» **Problem requirements**: Starting with the first line of the records, write out each line exactly until you have included the line containing "Image resolution: width=624".
-*-
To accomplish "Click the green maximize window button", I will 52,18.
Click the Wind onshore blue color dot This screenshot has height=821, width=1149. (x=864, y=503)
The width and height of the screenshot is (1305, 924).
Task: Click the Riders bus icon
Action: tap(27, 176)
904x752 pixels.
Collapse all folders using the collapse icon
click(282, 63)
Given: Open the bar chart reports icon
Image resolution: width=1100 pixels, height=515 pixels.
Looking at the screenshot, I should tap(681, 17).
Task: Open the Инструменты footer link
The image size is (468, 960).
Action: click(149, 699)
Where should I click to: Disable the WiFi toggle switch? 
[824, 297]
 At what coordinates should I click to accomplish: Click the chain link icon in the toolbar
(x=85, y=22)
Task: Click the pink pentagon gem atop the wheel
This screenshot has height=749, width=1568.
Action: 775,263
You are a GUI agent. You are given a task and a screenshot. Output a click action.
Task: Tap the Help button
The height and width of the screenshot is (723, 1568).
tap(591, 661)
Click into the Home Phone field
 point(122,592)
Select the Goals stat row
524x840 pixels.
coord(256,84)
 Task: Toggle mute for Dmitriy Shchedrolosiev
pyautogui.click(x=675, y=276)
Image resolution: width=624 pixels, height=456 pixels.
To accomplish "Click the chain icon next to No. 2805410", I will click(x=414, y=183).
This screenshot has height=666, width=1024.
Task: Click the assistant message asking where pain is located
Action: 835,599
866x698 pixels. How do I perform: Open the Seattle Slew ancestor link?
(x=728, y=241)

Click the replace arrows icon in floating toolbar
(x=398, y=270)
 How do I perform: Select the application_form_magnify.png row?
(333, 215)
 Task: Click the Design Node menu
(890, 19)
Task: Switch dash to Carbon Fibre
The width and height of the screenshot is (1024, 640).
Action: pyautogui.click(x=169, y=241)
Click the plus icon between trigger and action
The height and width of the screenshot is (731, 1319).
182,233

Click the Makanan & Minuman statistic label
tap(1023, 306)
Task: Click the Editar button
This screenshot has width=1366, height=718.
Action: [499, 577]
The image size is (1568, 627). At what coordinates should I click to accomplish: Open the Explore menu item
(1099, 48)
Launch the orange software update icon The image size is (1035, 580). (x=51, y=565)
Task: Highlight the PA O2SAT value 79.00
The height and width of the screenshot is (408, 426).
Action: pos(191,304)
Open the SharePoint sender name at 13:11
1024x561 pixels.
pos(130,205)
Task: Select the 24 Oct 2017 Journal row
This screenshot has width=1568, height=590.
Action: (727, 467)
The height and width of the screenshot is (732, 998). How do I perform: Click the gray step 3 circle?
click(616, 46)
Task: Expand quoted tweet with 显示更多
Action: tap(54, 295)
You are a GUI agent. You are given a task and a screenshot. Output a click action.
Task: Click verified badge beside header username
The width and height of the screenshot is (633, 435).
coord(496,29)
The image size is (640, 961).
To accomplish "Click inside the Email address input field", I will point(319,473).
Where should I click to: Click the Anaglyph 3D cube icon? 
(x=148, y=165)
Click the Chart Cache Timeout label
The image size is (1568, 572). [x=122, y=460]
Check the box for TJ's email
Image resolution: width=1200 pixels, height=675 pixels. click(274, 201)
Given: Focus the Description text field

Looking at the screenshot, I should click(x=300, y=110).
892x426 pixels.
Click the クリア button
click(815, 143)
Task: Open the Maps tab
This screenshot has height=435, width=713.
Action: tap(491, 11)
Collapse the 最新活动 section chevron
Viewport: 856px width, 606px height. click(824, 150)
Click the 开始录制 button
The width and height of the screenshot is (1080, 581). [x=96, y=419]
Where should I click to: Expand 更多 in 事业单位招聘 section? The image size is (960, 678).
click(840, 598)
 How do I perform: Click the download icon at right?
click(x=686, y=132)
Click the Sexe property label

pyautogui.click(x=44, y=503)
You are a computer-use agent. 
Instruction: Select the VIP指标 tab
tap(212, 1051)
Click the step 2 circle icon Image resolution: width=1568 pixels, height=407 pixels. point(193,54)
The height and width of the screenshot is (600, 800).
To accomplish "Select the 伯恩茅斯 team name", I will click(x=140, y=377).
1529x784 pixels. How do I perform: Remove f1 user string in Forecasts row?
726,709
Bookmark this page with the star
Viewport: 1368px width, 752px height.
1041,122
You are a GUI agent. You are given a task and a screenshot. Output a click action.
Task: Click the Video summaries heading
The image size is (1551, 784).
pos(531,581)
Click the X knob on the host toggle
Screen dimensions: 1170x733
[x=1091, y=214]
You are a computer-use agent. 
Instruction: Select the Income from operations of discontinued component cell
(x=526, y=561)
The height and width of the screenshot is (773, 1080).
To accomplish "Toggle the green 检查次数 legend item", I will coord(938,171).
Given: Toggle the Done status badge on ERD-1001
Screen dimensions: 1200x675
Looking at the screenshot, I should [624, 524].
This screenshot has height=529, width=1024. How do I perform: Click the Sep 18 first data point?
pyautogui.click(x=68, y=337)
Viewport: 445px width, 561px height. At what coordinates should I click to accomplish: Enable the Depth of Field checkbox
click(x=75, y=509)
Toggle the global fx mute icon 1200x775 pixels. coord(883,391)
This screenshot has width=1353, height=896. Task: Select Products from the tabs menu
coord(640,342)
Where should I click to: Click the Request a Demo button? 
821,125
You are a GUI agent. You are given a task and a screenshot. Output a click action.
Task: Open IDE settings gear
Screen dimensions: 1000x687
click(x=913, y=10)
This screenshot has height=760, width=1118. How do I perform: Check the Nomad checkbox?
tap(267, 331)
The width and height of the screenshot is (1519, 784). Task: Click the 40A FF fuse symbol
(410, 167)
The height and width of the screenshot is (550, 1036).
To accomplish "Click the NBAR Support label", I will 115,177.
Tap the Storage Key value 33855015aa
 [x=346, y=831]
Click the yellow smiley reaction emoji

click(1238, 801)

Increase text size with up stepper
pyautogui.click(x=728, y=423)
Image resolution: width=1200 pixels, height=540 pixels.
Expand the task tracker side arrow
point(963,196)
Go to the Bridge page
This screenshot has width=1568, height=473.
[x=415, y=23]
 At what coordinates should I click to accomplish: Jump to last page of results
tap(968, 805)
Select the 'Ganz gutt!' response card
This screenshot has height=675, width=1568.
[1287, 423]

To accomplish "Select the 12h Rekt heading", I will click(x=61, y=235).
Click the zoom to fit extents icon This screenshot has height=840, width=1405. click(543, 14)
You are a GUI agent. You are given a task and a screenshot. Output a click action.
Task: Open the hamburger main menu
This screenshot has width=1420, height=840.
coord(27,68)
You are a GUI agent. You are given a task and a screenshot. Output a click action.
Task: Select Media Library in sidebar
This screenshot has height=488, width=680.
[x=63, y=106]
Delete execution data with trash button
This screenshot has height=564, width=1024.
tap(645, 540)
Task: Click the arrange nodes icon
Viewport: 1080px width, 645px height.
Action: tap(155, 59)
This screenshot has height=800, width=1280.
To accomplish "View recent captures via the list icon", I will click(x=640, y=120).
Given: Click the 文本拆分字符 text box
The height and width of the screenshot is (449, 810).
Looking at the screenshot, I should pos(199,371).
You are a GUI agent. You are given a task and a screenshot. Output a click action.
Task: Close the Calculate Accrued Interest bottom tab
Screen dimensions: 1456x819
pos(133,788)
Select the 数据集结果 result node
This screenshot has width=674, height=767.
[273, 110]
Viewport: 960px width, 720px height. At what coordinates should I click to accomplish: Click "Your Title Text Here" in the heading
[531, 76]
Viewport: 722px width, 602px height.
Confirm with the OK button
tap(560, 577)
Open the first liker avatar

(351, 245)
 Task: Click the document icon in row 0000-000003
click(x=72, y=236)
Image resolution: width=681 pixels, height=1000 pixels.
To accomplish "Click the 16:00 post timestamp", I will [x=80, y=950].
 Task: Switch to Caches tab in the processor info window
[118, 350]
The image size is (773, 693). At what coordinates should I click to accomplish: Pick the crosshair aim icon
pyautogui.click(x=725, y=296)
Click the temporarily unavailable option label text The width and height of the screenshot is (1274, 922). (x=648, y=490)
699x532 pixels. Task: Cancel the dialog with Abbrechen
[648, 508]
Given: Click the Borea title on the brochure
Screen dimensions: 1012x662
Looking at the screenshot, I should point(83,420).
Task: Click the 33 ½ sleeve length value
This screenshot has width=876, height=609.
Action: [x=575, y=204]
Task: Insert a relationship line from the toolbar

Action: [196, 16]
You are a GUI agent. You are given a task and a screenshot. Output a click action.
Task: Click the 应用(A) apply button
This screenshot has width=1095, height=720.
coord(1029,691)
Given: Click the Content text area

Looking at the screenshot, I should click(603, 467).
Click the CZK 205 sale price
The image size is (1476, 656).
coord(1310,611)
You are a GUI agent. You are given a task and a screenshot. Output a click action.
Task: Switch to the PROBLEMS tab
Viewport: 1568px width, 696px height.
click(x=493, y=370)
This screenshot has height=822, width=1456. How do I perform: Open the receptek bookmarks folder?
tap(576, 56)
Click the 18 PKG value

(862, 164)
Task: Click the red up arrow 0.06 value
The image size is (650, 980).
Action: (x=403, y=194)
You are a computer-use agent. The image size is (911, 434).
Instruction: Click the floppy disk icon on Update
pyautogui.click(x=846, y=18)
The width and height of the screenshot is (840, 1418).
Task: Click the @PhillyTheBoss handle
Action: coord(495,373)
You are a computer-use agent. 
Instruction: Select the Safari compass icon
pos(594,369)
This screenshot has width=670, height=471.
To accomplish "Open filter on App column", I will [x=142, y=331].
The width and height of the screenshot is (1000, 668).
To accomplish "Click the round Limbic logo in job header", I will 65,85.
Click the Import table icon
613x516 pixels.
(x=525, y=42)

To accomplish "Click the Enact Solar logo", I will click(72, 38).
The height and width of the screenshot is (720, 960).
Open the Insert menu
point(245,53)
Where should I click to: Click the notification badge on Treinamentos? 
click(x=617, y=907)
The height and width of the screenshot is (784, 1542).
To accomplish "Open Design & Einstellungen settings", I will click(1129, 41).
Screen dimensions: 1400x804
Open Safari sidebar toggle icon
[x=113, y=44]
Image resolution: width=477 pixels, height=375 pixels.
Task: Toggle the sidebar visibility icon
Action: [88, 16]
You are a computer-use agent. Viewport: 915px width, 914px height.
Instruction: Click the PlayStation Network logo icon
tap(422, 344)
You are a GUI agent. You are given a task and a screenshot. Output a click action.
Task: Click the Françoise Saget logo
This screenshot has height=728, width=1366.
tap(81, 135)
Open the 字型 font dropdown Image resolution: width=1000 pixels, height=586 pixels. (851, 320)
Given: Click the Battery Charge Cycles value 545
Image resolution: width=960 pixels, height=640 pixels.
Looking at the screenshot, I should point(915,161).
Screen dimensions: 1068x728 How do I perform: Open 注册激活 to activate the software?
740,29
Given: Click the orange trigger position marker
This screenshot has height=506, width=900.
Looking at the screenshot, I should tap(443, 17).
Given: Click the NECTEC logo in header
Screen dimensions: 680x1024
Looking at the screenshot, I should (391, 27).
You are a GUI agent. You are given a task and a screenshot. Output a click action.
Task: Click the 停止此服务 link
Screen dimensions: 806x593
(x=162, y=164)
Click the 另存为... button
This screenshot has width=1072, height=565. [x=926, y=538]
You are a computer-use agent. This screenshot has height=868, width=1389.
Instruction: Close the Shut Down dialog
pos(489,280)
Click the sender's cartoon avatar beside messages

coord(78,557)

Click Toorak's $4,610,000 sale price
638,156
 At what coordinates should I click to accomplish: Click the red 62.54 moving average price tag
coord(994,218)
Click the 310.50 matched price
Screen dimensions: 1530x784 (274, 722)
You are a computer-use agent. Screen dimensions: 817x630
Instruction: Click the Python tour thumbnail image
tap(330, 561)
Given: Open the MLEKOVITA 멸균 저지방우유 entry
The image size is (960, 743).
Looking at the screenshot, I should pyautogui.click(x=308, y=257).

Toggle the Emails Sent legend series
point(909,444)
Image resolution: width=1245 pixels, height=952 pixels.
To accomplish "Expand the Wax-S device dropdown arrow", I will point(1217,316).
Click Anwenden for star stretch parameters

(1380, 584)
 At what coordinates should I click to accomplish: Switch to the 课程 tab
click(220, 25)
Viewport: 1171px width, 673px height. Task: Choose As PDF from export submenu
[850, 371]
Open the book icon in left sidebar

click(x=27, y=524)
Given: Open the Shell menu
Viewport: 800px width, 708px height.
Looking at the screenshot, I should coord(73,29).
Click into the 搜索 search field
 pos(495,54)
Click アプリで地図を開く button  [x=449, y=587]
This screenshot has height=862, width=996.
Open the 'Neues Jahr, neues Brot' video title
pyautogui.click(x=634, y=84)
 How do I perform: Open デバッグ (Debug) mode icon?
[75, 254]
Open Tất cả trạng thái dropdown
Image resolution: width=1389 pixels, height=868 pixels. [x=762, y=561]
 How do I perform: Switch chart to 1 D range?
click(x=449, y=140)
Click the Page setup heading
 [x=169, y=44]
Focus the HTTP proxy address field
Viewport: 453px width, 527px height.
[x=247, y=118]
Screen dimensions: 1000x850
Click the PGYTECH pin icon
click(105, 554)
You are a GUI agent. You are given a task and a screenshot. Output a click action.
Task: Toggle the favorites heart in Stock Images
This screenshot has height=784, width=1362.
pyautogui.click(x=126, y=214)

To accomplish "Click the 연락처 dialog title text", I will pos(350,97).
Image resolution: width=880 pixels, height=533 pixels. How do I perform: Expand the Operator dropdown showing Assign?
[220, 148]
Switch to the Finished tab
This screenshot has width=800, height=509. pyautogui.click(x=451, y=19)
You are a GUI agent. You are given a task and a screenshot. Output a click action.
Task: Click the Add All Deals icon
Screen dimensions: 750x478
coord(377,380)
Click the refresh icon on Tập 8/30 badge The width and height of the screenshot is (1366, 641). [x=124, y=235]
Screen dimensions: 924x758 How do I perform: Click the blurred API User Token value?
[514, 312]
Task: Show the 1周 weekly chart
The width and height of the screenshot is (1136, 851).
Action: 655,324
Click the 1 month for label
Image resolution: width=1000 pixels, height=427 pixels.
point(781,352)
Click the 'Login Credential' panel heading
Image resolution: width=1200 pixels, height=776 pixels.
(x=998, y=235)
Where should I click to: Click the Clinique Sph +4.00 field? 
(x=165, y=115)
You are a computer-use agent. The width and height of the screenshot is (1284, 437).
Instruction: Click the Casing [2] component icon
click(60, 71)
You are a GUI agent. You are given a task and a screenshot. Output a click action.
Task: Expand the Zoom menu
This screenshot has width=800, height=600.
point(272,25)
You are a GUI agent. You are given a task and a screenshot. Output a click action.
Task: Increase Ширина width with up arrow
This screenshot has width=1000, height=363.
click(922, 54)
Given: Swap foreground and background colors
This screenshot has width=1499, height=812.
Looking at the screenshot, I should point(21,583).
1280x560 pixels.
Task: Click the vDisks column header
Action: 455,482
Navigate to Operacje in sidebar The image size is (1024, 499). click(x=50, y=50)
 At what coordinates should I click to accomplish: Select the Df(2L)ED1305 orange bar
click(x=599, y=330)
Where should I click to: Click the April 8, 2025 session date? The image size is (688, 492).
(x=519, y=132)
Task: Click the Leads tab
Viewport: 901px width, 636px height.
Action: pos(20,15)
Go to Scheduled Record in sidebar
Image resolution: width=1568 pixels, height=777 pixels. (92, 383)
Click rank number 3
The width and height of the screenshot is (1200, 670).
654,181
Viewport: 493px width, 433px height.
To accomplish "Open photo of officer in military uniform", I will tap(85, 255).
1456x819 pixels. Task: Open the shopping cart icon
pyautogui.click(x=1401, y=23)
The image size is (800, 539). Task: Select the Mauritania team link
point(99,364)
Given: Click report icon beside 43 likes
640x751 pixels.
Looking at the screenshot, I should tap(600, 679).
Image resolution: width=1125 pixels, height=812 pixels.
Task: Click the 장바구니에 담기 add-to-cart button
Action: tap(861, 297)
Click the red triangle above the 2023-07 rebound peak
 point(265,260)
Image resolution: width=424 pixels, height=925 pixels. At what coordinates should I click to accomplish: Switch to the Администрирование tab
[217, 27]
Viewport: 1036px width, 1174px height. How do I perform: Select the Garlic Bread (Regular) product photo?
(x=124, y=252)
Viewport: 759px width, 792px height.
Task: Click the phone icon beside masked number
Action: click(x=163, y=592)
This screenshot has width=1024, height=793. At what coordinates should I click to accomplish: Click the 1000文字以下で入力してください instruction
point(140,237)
-*-
» **Your solution**:
To accomplish "Click the green maximize window button", I will 52,18.
Click the Wind onshore blue color dot This screenshot has height=821, width=1149. (x=864, y=503)
The width and height of the screenshot is (1305, 924).
Task: Click the Riders bus icon
Action: tap(27, 176)
904x752 pixels.
Collapse all folders using the collapse icon
click(282, 63)
Given: Open the bar chart reports icon
Image resolution: width=1100 pixels, height=515 pixels.
Looking at the screenshot, I should tap(681, 17).
Task: Open the Инструменты footer link
The image size is (468, 960).
Action: click(149, 699)
Where should I click to: Disable the WiFi toggle switch? 
[824, 297]
 At what coordinates should I click to accomplish: Click the chain link icon in the toolbar
(x=85, y=22)
Task: Click the pink pentagon gem atop the wheel
This screenshot has height=749, width=1568.
Action: 775,263
You are a GUI agent. You are given a task and a screenshot. Output a click action.
Task: Tap the Help button
The height and width of the screenshot is (723, 1568).
tap(591, 661)
Click into the Home Phone field
 point(122,592)
Select the Goals stat row
524x840 pixels.
coord(256,84)
 Task: Toggle mute for Dmitriy Shchedrolosiev
pyautogui.click(x=675, y=276)
Image resolution: width=624 pixels, height=456 pixels.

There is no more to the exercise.